Stored records:
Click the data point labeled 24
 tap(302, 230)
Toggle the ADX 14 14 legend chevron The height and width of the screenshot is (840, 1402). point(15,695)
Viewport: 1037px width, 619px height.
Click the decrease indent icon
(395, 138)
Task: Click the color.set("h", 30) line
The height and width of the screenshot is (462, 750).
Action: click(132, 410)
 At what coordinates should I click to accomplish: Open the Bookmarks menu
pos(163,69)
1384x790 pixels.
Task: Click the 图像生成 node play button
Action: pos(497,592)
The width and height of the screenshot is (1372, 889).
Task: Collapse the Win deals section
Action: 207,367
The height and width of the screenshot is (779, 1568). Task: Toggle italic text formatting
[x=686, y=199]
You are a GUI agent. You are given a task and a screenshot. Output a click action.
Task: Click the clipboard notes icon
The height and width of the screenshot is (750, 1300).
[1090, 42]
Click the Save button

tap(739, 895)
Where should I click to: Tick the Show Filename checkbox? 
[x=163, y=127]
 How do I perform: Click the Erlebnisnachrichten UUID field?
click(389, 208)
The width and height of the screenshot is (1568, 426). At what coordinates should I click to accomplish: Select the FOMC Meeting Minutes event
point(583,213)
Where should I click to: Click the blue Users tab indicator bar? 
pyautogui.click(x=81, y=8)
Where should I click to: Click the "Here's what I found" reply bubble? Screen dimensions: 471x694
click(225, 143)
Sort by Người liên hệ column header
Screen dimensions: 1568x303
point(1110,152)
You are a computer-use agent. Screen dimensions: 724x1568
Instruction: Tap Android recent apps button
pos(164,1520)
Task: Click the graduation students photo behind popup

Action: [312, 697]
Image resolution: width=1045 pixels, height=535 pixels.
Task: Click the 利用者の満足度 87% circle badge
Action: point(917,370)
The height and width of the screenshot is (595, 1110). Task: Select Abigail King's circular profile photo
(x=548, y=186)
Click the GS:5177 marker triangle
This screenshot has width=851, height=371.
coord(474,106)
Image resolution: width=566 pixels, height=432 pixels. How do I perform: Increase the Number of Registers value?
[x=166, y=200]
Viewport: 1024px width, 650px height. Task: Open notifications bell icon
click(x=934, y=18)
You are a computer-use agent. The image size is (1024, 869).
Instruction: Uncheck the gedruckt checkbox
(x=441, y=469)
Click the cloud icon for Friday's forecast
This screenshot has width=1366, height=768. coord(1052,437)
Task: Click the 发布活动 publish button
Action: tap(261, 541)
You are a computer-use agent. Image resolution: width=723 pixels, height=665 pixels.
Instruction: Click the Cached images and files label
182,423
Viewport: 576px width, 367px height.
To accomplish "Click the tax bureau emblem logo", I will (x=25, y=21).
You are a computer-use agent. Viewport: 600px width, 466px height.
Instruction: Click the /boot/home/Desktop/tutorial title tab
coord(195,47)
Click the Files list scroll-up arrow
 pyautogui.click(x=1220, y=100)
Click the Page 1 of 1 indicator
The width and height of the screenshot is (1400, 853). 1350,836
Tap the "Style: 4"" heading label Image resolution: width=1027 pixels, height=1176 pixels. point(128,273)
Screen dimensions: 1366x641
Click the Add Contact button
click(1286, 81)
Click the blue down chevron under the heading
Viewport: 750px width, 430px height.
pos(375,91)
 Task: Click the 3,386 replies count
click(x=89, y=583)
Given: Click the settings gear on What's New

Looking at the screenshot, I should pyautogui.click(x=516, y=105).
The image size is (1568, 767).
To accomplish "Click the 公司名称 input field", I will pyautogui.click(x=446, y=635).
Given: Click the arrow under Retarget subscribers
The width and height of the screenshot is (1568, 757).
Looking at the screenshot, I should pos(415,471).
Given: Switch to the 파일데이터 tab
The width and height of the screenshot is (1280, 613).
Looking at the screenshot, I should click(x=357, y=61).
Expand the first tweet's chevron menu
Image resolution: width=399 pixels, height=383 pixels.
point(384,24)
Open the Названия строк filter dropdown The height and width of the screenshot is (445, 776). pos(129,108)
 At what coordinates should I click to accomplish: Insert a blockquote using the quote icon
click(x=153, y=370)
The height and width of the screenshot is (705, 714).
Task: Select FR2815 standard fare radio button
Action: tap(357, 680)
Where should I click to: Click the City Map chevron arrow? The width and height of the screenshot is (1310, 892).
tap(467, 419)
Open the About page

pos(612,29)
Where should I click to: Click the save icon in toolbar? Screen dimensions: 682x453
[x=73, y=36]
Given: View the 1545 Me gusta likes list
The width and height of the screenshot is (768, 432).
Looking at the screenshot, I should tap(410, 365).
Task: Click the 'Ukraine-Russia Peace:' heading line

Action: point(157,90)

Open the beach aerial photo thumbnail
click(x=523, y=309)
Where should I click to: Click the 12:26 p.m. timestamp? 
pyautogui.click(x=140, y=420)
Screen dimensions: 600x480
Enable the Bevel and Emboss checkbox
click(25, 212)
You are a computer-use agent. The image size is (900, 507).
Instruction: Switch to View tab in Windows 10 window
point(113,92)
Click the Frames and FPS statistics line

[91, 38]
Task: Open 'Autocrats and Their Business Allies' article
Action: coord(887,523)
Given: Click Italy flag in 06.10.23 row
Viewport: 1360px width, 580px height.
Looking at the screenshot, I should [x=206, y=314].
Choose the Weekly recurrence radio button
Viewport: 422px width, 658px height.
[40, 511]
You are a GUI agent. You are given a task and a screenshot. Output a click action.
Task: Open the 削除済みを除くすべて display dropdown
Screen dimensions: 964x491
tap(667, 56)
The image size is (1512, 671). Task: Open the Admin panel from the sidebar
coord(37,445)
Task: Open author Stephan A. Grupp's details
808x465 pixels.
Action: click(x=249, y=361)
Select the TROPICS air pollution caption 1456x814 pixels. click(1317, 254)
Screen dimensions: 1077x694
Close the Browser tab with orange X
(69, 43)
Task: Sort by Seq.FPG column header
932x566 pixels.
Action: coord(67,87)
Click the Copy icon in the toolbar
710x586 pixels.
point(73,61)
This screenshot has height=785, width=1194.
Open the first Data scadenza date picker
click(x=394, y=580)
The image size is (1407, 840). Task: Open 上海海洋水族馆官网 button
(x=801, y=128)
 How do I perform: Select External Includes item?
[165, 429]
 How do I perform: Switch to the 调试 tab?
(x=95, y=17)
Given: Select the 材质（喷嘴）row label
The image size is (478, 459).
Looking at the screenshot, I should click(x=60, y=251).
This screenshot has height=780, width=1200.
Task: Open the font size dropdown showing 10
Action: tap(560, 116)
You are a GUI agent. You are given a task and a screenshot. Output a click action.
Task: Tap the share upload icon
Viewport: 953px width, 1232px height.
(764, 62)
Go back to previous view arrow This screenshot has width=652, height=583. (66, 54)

:: TASK ::
Return the entries above exactly, each one complete.

:: RESPONSE TO THE TASK ::
Click the data point labeled 24
 tap(302, 230)
Toggle the ADX 14 14 legend chevron The height and width of the screenshot is (840, 1402). point(15,695)
Viewport: 1037px width, 619px height.
Click the decrease indent icon
(395, 138)
Task: Click the color.set("h", 30) line
The height and width of the screenshot is (462, 750).
Action: click(132, 410)
 At what coordinates should I click to accomplish: Open the Bookmarks menu
pos(163,69)
1384x790 pixels.
Task: Click the 图像生成 node play button
Action: pos(497,592)
The width and height of the screenshot is (1372, 889).
Task: Collapse the Win deals section
Action: 207,367
The height and width of the screenshot is (779, 1568). Task: Toggle italic text formatting
[x=686, y=199]
You are a GUI agent. You are given a task and a screenshot. Output a click action.
Task: Click the clipboard notes icon
The height and width of the screenshot is (750, 1300).
[1090, 42]
Click the Save button

tap(739, 895)
Where should I click to: Tick the Show Filename checkbox? 
[x=163, y=127]
 How do I perform: Click the Erlebnisnachrichten UUID field?
click(389, 208)
The width and height of the screenshot is (1568, 426). At what coordinates should I click to accomplish: Select the FOMC Meeting Minutes event
point(583,213)
Where should I click to: Click the blue Users tab indicator bar? 
pyautogui.click(x=81, y=8)
Where should I click to: Click the "Here's what I found" reply bubble? Screen dimensions: 471x694
click(225, 143)
Sort by Người liên hệ column header
Screen dimensions: 1568x303
point(1110,152)
You are a computer-use agent. Screen dimensions: 724x1568
Instruction: Tap Android recent apps button
pos(164,1520)
Task: Click the graduation students photo behind popup

Action: [312, 697]
Image resolution: width=1045 pixels, height=535 pixels.
Task: Click the 利用者の満足度 87% circle badge
Action: point(917,370)
The height and width of the screenshot is (595, 1110). Task: Select Abigail King's circular profile photo
(x=548, y=186)
Click the GS:5177 marker triangle
This screenshot has width=851, height=371.
coord(474,106)
Image resolution: width=566 pixels, height=432 pixels. How do I perform: Increase the Number of Registers value?
[x=166, y=200]
Viewport: 1024px width, 650px height. Task: Open notifications bell icon
click(x=934, y=18)
You are a computer-use agent. The image size is (1024, 869).
Instruction: Uncheck the gedruckt checkbox
(x=441, y=469)
Click the cloud icon for Friday's forecast
This screenshot has width=1366, height=768. coord(1052,437)
Task: Click the 发布活动 publish button
Action: tap(261, 541)
You are a computer-use agent. Image resolution: width=723 pixels, height=665 pixels.
Instruction: Click the Cached images and files label
182,423
Viewport: 576px width, 367px height.
To accomplish "Click the tax bureau emblem logo", I will (x=25, y=21).
You are a computer-use agent. Viewport: 600px width, 466px height.
Instruction: Click the /boot/home/Desktop/tutorial title tab
coord(195,47)
Click the Files list scroll-up arrow
 pyautogui.click(x=1220, y=100)
Click the Page 1 of 1 indicator
The width and height of the screenshot is (1400, 853). 1350,836
Tap the "Style: 4"" heading label Image resolution: width=1027 pixels, height=1176 pixels. point(128,273)
Screen dimensions: 1366x641
Click the Add Contact button
click(1286, 81)
Click the blue down chevron under the heading
Viewport: 750px width, 430px height.
pos(375,91)
 Task: Click the 3,386 replies count
click(x=89, y=583)
Given: Click the settings gear on What's New

Looking at the screenshot, I should pyautogui.click(x=516, y=105).
The image size is (1568, 767).
To accomplish "Click the 公司名称 input field", I will pyautogui.click(x=446, y=635).
Given: Click the arrow under Retarget subscribers
The width and height of the screenshot is (1568, 757).
Looking at the screenshot, I should pos(415,471).
Given: Switch to the 파일데이터 tab
The width and height of the screenshot is (1280, 613).
Looking at the screenshot, I should click(x=357, y=61).
Expand the first tweet's chevron menu
Image resolution: width=399 pixels, height=383 pixels.
point(384,24)
Open the Названия строк filter dropdown The height and width of the screenshot is (445, 776). pos(129,108)
 At what coordinates should I click to accomplish: Insert a blockquote using the quote icon
click(x=153, y=370)
The height and width of the screenshot is (705, 714).
Task: Select FR2815 standard fare radio button
Action: tap(357, 680)
Where should I click to: Click the City Map chevron arrow? The width and height of the screenshot is (1310, 892).
tap(467, 419)
Open the About page

pos(612,29)
Where should I click to: Click the save icon in toolbar? Screen dimensions: 682x453
[x=73, y=36]
Given: View the 1545 Me gusta likes list
The width and height of the screenshot is (768, 432).
Looking at the screenshot, I should tap(410, 365).
Task: Click the 'Ukraine-Russia Peace:' heading line

Action: point(157,90)

Open the beach aerial photo thumbnail
click(x=523, y=309)
Where should I click to: Click the 12:26 p.m. timestamp? 
pyautogui.click(x=140, y=420)
Screen dimensions: 600x480
Enable the Bevel and Emboss checkbox
click(25, 212)
You are a computer-use agent. The image size is (900, 507).
Instruction: Switch to View tab in Windows 10 window
point(113,92)
Click the Frames and FPS statistics line

[91, 38]
Task: Open 'Autocrats and Their Business Allies' article
Action: coord(887,523)
Given: Click Italy flag in 06.10.23 row
Viewport: 1360px width, 580px height.
Looking at the screenshot, I should [x=206, y=314].
Choose the Weekly recurrence radio button
Viewport: 422px width, 658px height.
[40, 511]
You are a GUI agent. You are given a task and a screenshot. Output a click action.
Task: Open the 削除済みを除くすべて display dropdown
Screen dimensions: 964x491
tap(667, 56)
The image size is (1512, 671). Task: Open the Admin panel from the sidebar
coord(37,445)
Task: Open author Stephan A. Grupp's details
808x465 pixels.
Action: click(x=249, y=361)
Select the TROPICS air pollution caption 1456x814 pixels. click(1317, 254)
Screen dimensions: 1077x694
Close the Browser tab with orange X
(69, 43)
Task: Sort by Seq.FPG column header
932x566 pixels.
Action: coord(67,87)
Click the Copy icon in the toolbar
710x586 pixels.
point(73,61)
This screenshot has height=785, width=1194.
Open the first Data scadenza date picker
click(x=394, y=580)
The image size is (1407, 840). Task: Open 上海海洋水族馆官网 button
(x=801, y=128)
 How do I perform: Select External Includes item?
[165, 429]
 How do I perform: Switch to the 调试 tab?
(x=95, y=17)
Given: Select the 材质（喷嘴）row label
The image size is (478, 459).
Looking at the screenshot, I should click(x=60, y=251).
This screenshot has height=780, width=1200.
Task: Open the font size dropdown showing 10
Action: tap(560, 116)
You are a GUI agent. You are given a task and a screenshot. Output a click action.
Task: Tap the share upload icon
Viewport: 953px width, 1232px height.
(764, 62)
Go back to previous view arrow This screenshot has width=652, height=583. (66, 54)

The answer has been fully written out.